*** Records for the task

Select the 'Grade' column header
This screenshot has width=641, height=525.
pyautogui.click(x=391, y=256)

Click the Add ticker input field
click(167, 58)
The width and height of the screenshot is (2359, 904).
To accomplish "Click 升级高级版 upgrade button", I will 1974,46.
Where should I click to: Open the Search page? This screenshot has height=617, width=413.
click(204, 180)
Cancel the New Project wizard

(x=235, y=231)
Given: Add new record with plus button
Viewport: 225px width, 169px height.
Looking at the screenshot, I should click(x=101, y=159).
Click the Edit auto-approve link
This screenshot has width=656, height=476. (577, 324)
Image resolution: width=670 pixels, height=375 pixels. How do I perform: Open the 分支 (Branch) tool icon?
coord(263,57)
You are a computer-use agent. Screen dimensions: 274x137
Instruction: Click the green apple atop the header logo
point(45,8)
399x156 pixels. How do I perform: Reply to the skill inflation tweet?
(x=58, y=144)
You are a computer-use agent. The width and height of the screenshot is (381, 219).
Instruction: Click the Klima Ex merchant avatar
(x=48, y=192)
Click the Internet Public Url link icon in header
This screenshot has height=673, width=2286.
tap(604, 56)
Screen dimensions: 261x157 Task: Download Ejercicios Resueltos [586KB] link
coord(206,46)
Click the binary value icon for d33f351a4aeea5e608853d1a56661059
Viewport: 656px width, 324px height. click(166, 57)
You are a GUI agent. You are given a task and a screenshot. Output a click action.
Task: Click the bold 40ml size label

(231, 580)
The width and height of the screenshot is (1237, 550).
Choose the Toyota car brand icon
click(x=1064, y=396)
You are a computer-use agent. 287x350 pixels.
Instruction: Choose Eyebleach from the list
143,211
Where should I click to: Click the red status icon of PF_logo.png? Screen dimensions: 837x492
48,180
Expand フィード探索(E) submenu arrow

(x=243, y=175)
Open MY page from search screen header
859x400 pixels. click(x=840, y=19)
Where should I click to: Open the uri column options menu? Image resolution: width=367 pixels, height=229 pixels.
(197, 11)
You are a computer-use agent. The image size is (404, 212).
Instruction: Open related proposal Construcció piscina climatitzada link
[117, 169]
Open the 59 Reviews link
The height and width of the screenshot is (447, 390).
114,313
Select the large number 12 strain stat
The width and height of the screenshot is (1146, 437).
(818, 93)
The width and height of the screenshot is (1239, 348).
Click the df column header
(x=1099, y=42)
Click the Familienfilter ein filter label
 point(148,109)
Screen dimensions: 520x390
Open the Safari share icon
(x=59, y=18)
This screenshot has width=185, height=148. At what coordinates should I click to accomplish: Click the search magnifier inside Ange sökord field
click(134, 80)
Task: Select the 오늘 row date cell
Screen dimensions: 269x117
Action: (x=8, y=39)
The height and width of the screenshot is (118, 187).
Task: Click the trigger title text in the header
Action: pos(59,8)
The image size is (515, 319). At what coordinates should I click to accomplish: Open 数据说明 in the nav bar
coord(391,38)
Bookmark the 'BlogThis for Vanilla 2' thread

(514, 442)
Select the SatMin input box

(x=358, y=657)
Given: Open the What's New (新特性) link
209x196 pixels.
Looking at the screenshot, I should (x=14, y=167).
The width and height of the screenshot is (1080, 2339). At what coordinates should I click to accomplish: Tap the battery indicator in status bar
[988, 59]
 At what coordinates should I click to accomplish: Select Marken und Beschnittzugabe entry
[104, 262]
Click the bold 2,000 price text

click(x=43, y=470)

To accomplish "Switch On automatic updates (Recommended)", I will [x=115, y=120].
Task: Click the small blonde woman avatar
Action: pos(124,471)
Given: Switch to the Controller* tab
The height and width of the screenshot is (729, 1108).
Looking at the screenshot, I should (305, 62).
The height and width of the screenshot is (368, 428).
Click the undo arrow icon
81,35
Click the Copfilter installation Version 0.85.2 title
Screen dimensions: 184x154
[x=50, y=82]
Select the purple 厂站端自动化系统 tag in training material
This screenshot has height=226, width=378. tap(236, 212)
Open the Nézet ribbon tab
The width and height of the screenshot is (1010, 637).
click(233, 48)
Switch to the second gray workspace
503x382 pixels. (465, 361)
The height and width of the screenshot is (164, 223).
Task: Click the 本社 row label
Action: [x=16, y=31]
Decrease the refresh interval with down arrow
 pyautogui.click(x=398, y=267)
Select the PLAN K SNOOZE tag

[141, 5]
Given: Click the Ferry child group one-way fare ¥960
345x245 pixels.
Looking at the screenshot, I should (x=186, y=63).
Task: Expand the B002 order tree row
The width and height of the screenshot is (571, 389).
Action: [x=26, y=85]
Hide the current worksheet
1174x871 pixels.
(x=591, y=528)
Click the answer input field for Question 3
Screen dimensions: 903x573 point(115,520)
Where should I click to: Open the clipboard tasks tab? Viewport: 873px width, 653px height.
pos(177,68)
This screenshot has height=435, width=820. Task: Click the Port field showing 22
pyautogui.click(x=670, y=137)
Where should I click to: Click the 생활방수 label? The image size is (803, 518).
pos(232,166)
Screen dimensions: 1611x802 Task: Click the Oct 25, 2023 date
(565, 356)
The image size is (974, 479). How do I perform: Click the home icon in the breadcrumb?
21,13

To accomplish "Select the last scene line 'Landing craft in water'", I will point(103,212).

******

**Work task**
Look through the entries above and quote exactly the lines from the line with "Task: Click the bold 40ml size label" to the line with "You are a computer-use agent. The image", counting both of those lines.

**Response to the exercise**
Task: Click the bold 40ml size label

(231, 580)
The width and height of the screenshot is (1237, 550).
Choose the Toyota car brand icon
click(x=1064, y=396)
You are a computer-use agent. 287x350 pixels.
Instruction: Choose Eyebleach from the list
143,211
Where should I click to: Click the red status icon of PF_logo.png? Screen dimensions: 837x492
48,180
Expand フィード探索(E) submenu arrow

(x=243, y=175)
Open MY page from search screen header
859x400 pixels. click(x=840, y=19)
Where should I click to: Open the uri column options menu? Image resolution: width=367 pixels, height=229 pixels.
(197, 11)
You are a computer-use agent. The image size is (404, 212).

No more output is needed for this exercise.